Metrics for AI Evaluations

Download as PDF

Metrics for AI Evaluations

Download as PDF

Version:
Updated: 2025/11/13

Automation 360

Gain insight into AI performance with deeper understanding of metrics and dimensions of scoring.

Each evaluation returns scores for the quality of performance. When using Evaluate automatically there are a variety of metrics the LLM uses to judge and return scores.

Metrics

Evaluations are scored from the four key task types of AI capabilities. Each type has corresponding dimensions and metrics to deliver scores for the evaluation.

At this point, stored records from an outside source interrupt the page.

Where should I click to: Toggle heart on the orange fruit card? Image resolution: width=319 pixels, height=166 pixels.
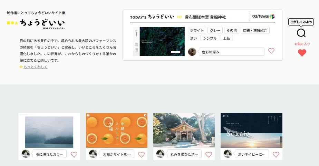141,154
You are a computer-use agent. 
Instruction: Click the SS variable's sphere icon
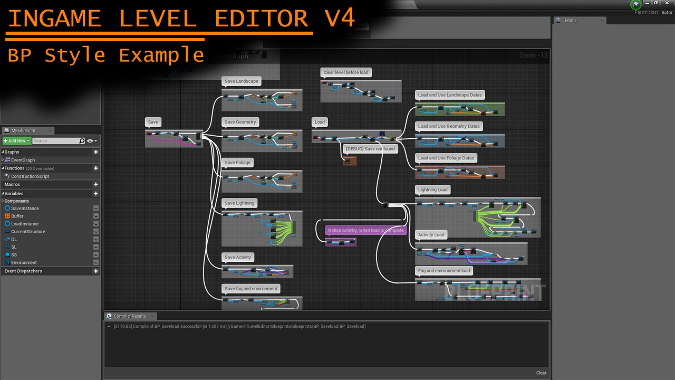pos(7,254)
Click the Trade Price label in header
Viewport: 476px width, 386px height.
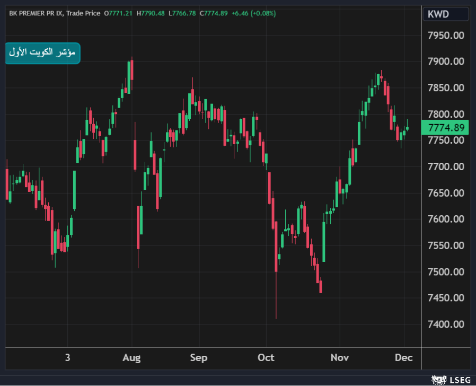point(83,13)

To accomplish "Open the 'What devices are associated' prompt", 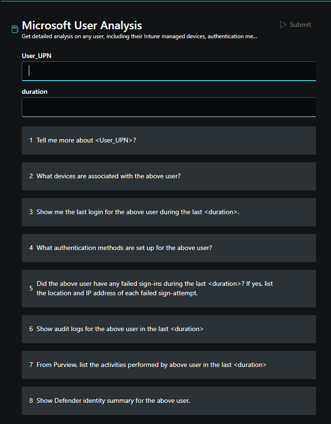I will coord(169,176).
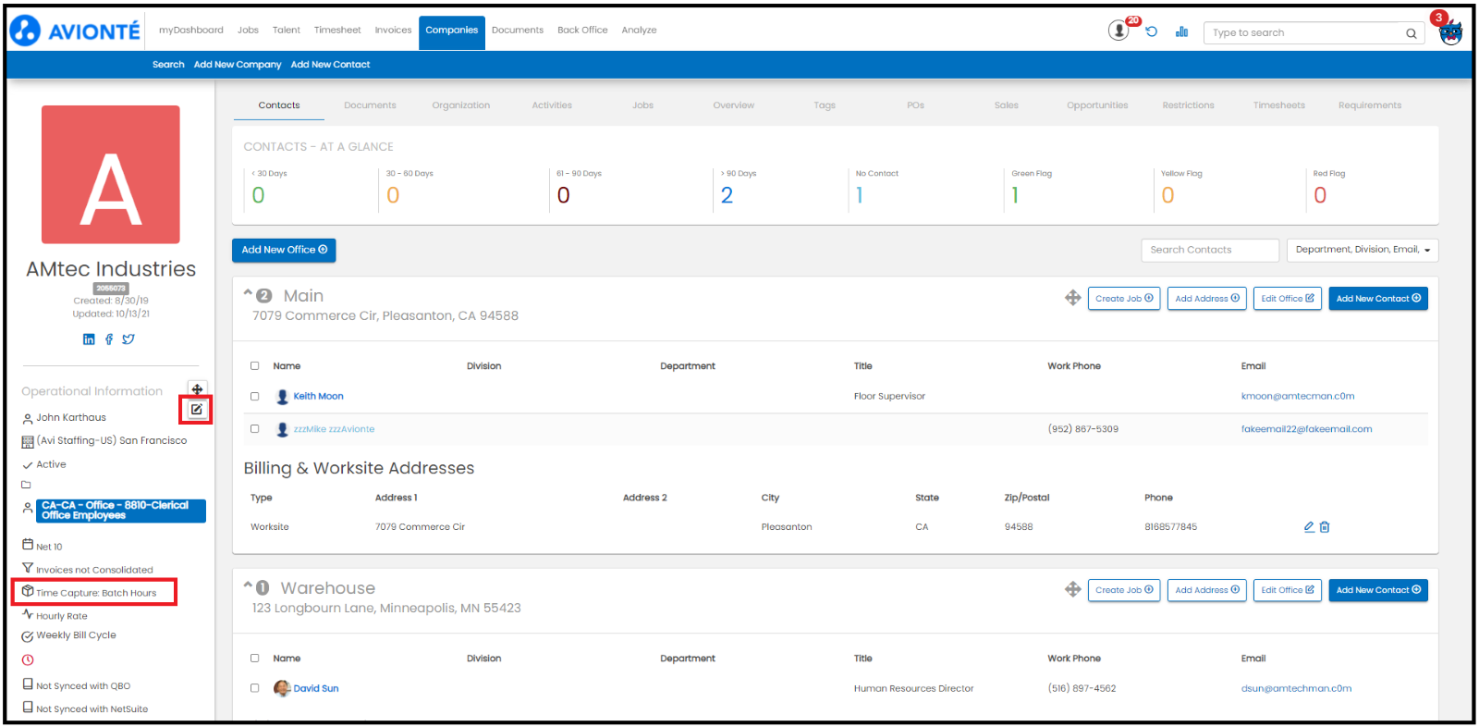Collapse the Warehouse office section
1479x727 pixels.
[248, 585]
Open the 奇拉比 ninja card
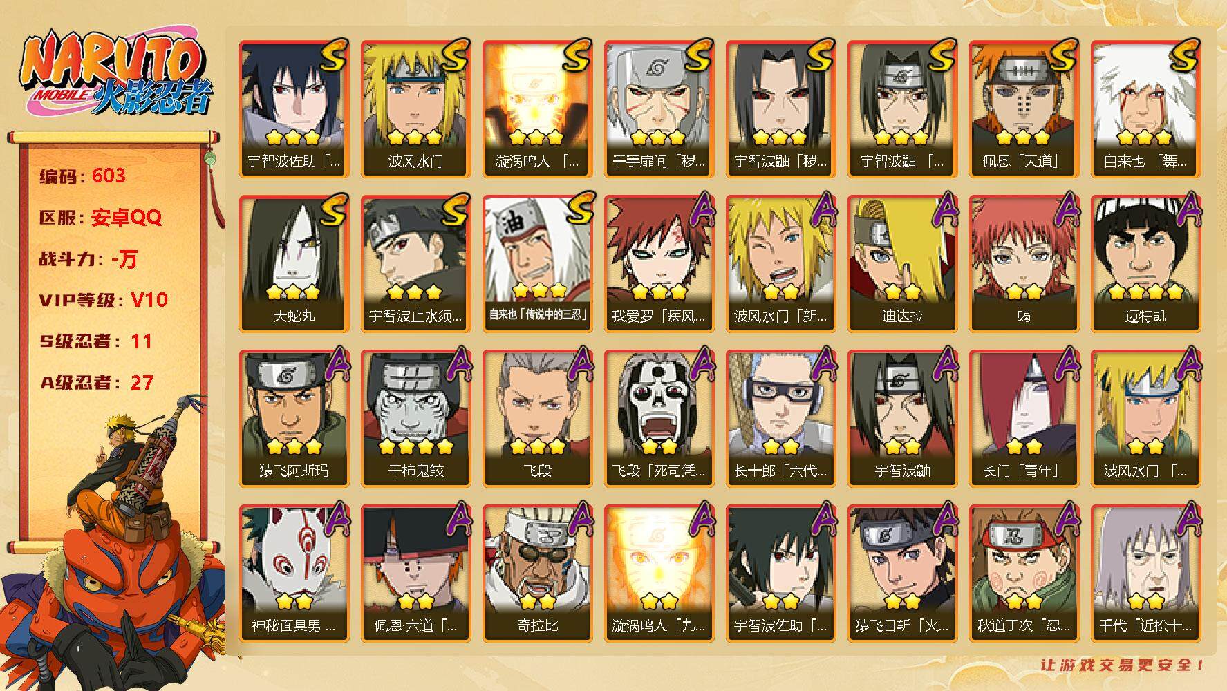 pos(537,573)

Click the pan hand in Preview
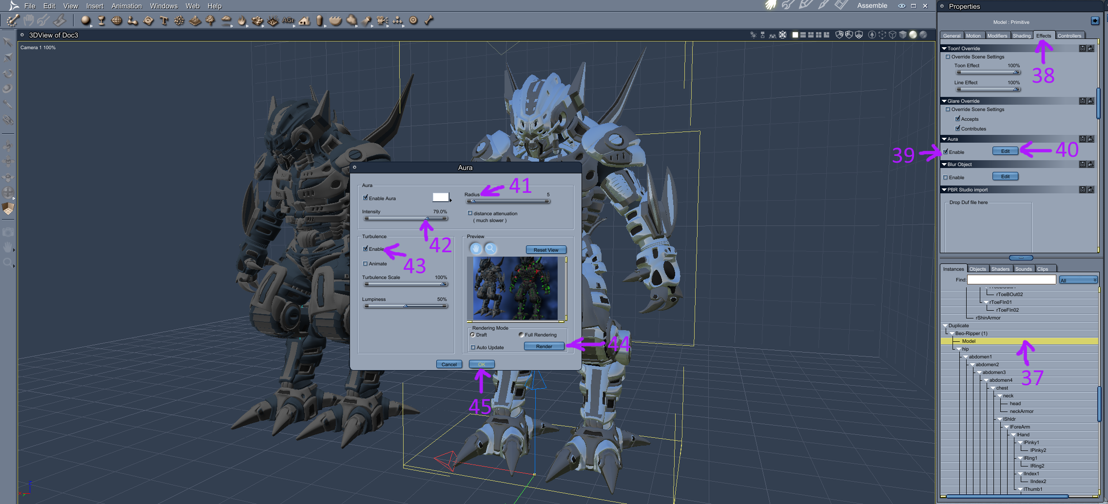coord(476,249)
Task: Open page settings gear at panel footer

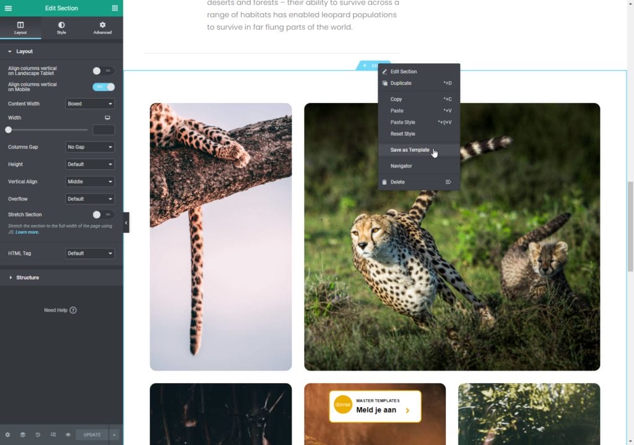Action: click(7, 434)
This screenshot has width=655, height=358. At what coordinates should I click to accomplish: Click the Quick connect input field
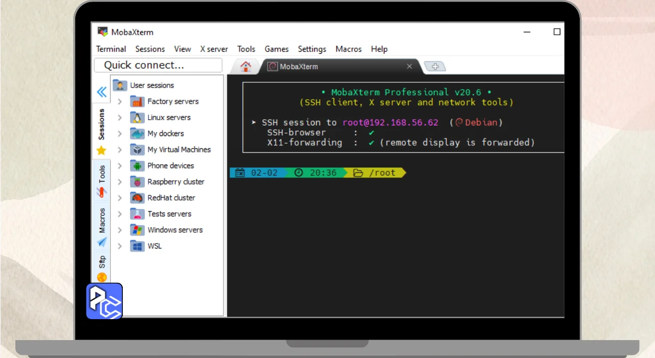point(158,65)
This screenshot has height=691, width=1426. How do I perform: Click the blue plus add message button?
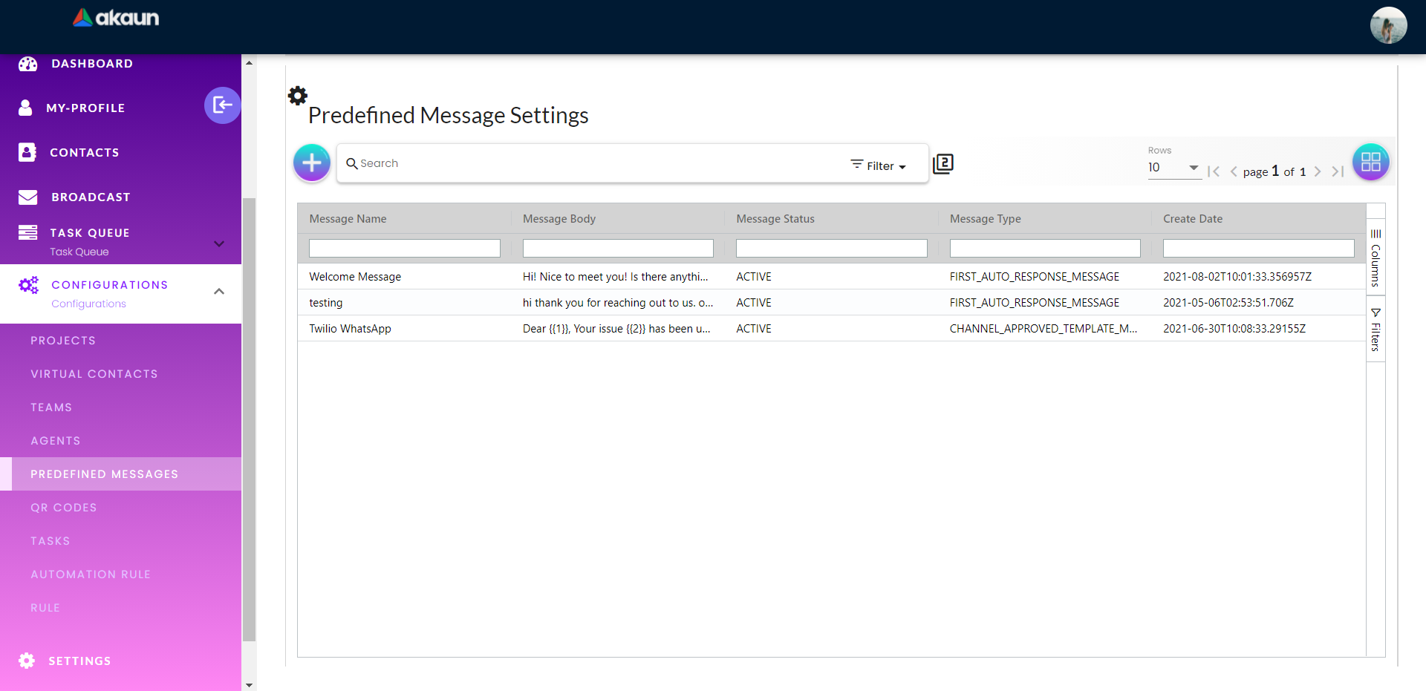click(312, 163)
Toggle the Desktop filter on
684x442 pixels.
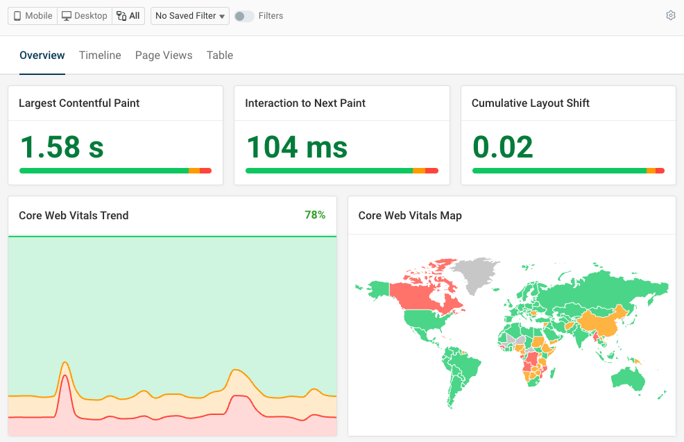point(83,15)
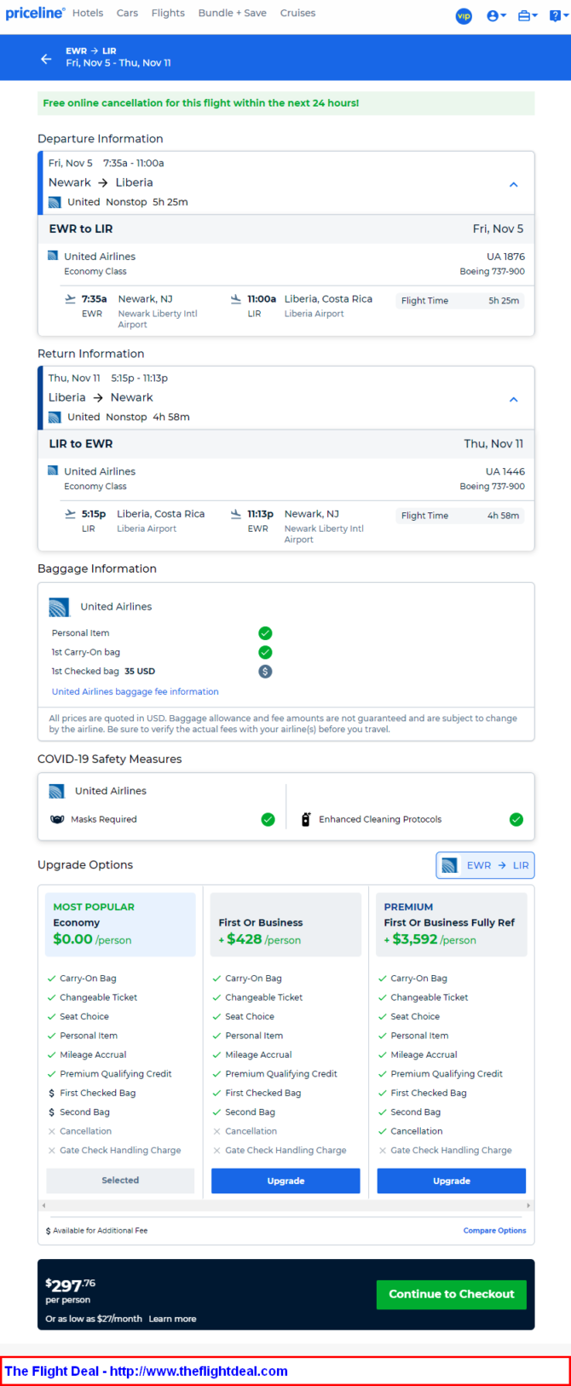The width and height of the screenshot is (571, 1386).
Task: Open the Compare Options link
Action: (494, 1230)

An evaluation is fully completed when every dimension is resolved.

Table 1.
Metric	Metric	Type	Definition
Summarization	Factual consistency	LLM as a Judge	The factual alignment between the summary and the summarized source.
	Completeness	LLM as a Judge	Does the summary capture key points.
	Bleu-2	NLP	This metric measure precision of bigrams (sequences of two consecutive words) in the LLM output that match the reference text.
	Rouge-2	NLP	This metric measures recall of bigrams (sequences of two consecutive words) from the reference text that appear in the LLM output.
Text generation	Answer Relevance	LLM as a Judge	How relevant is the LLM output compared to the provided input?
	Hallucination	LLM as a Judge	Whether LLM generates factually correct information by comparing the actual output to the provided context.
	Bleu-2	NLP	Answer's alignment with ground truth.
	Rouge-2	NLP	How relevant the LLM output is compared to the provided input?
Text extraction	Answer relevance	LLM as a Judge	How relevant is the LLM output compared to the provided input?
	Hallucination	LLM as a Judge	Whether LLM generates factually correct information by comparing the actual output to the provided context.
	Ground truth equivalence	LLM as a Judge	Answer alignment with ground truth.
Text classification	Correctness	LLM as a Judge	Is the predicted label correct.
	Exact match	NLP	The metric checks for an exact match between the expected output and actual output.
	Quasi exact match	NLP	This metric checks for an exact match between the expected output and actual output after normalizing them by lower-casing, removing punctuation and articles, and stripping extra white space.